Family works to end epilepsy stigma
It was 9/11 when Pat Atkins first walked into the living room to see her three-year-old daughter, Faith, staring straight ahead with jittery eyes and shaking uncontrollably.
She had just turned on her TV and the terrible events that day in New York City began rushing into their home.
“It’s almost like she wasn’t aware that I was there,” said Pat.
The television continued its reel of horrific footage of fire and explosions.
Once the shaking subsided, the infant slept for a solid two hours. Pat knew this was out of the ordinary; it wasn’t anywhere close to nap time.
Days later, she found herself and Faith in a doctor’s office.
“(The doctor) said, ‘I’m just going to put down that she got a fright from when the TV cut in with the fire and the explosions, but I’ll send a recommendation for a neurologist to have a look,’” said Pat. “She seemed fine otherwise, but I knew as a mom that something was not right.”
Days later, Faith was seen by a neurologist.
A few stress-filled weeks passed as the family waited for a diagnosis, their thoughts overcome with the grave possibilities.
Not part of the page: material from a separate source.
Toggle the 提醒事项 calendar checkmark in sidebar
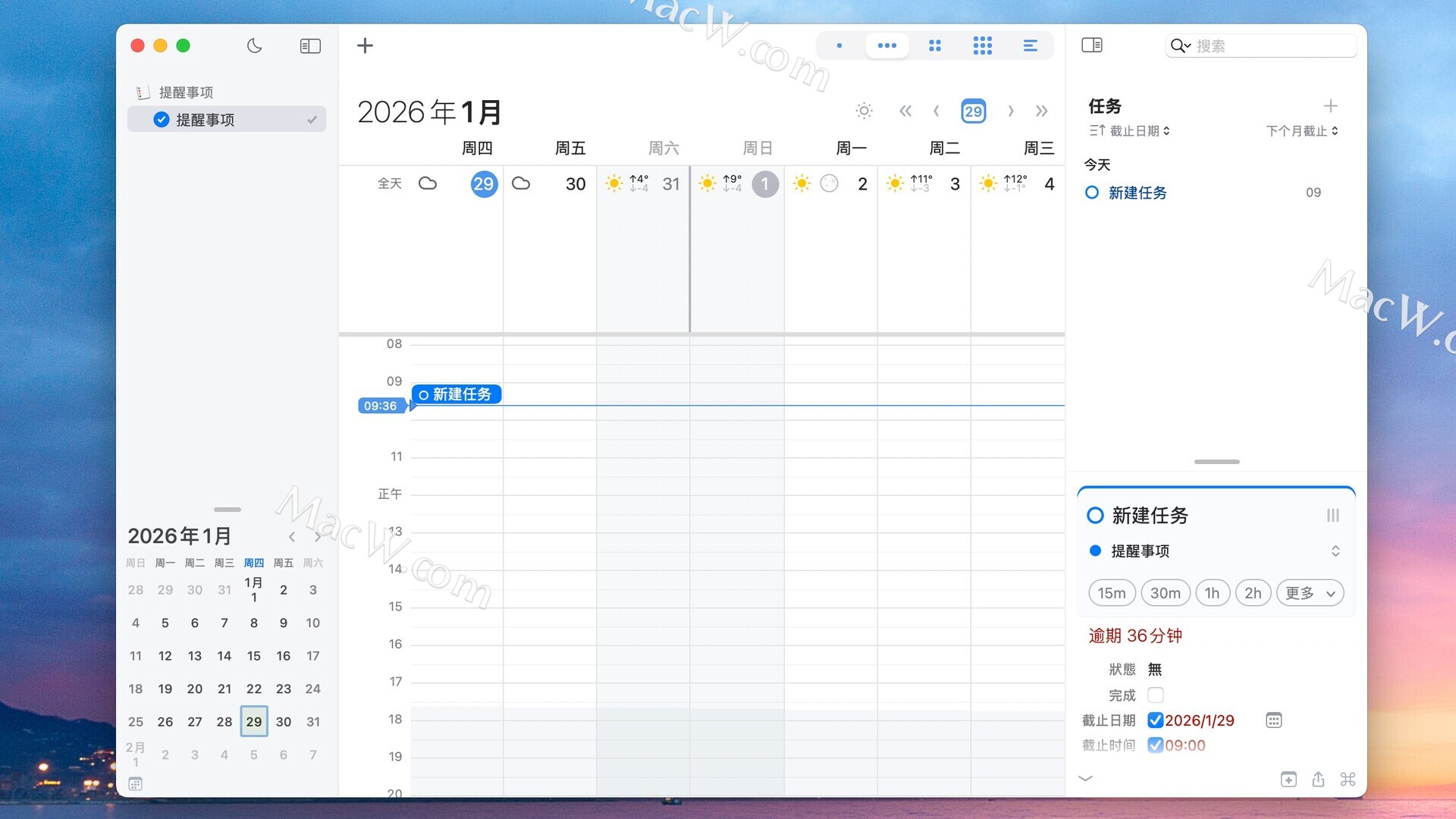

Soon, though, they heard back from the neurologist that what Faith was dealing with was an arachnoid cyst, which is a small fluid-filled sac in the brain that causes frequent seizures.
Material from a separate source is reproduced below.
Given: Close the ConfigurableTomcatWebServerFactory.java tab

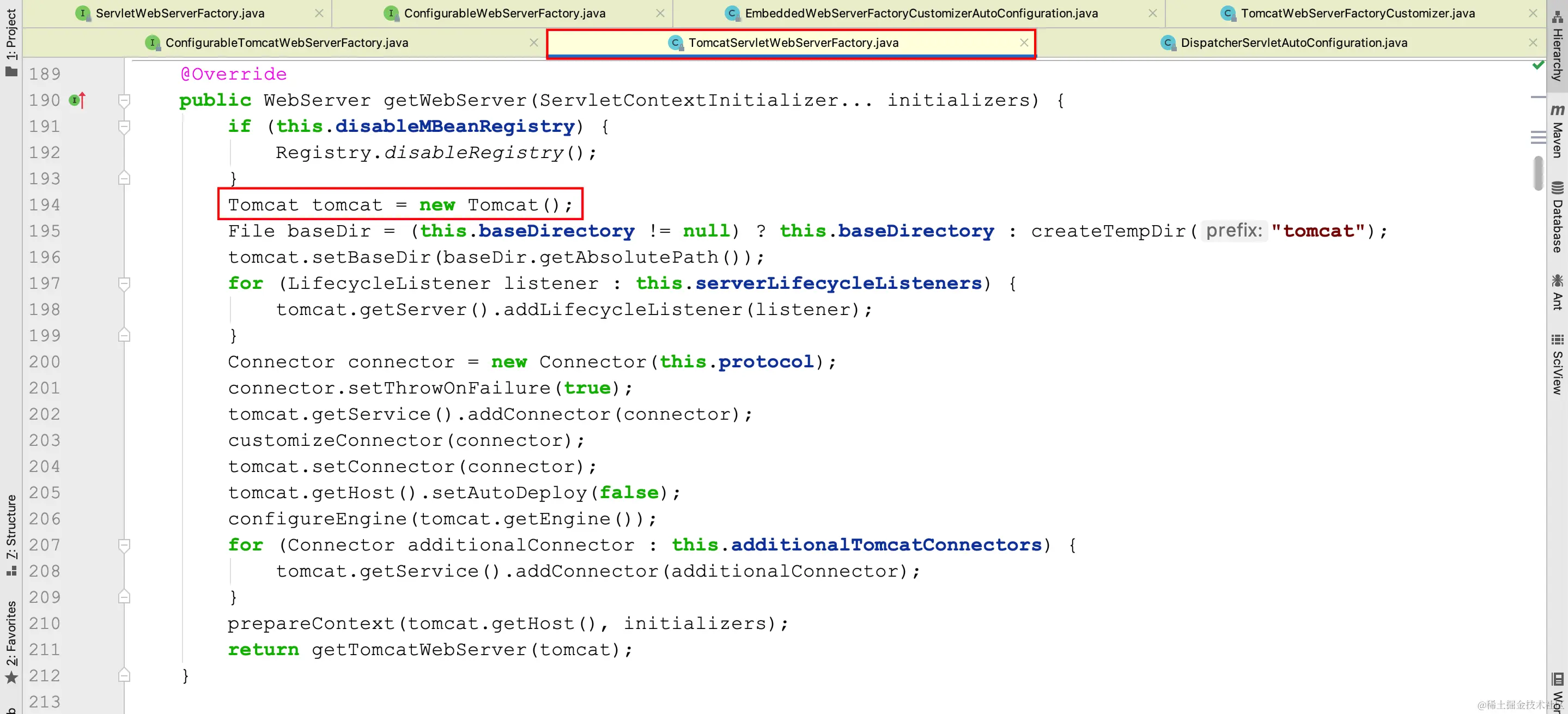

Now, with an epilepsy diagnosis, Pat knew this would forever be something Faith and the family would deal with. What she didn’t know at the time was what it would eventually become.
Faith, who is now 24 years old, was in the sixth grade when she decided she would raise awareness for epilepsy.
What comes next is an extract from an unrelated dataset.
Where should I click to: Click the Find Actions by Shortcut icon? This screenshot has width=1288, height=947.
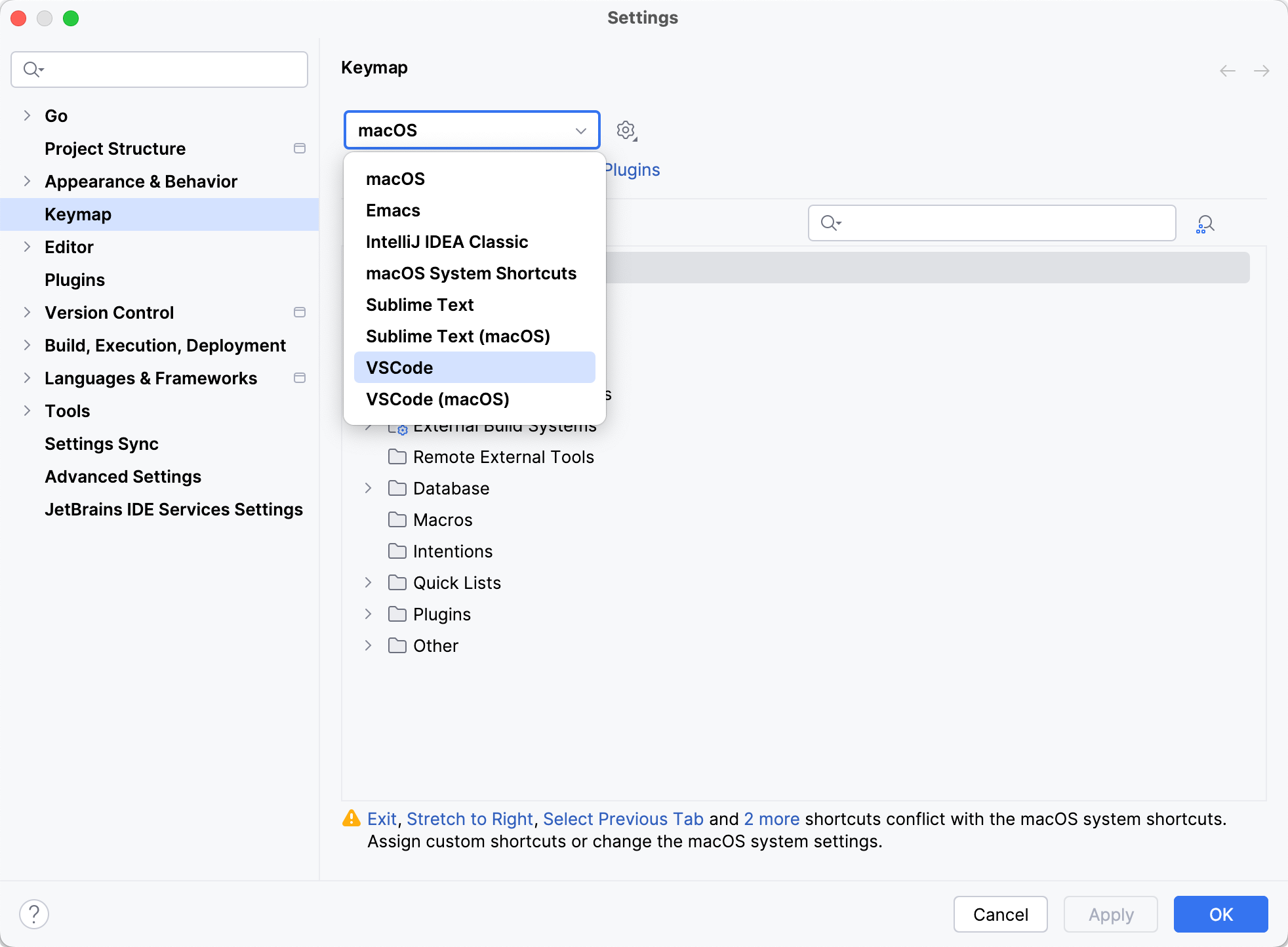click(1205, 223)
It started with Purple Day, a school-wide campaign that encouraged people to show their support for people with epilepsy by dressing in purple T-shirts. Faith became an ambassador for Purple Day, an international awareness day. She began to plan events around her school such as poster making and a dress-in-all-purple competition, but it eventually wasn’t enough for the determined young girl.
Soon, Faith and Pat were starting their epilepsy awareness campaign Don’t Fear the Purple, incorporating Pat’s business background with Faith’s creative flair.
“Faith always had her own style. That’s just her personality, and that’s kind of how we wanted this whole Don’t Fear the Purple thing to be. So every year, we try to do something different,” said Pat.
For the mother and daughter team, Don’t Fear the Purple is a year round event.
Don’t Fear the Purple holds fundraisers such as raffles to raise money, which they then donate to Epilepsy NL. This year, they auctioned off a large gift basket and made over $3,400, of which Pat matched the amount – leading to a donation of over $6,800.
It is not just about the money. Pat and Faith are also determined to end the stigma when it comes to epileptic seizures and what should be done when faced with one.
“Usually what you would do is hold my hand and ask ‘are you OK?’ And then just keep talking and seeing if I’m fine. Usually, I’ll respond back when I’m fine,” said Faith.
At the height of her condition, she was having approximately 195 seizures a week.
Now after finding the right blend of medications, Faith only has two seizures a month.
“We’re helping people to understand what epilepsy is,” said Pat. “Not every seizure is the same.”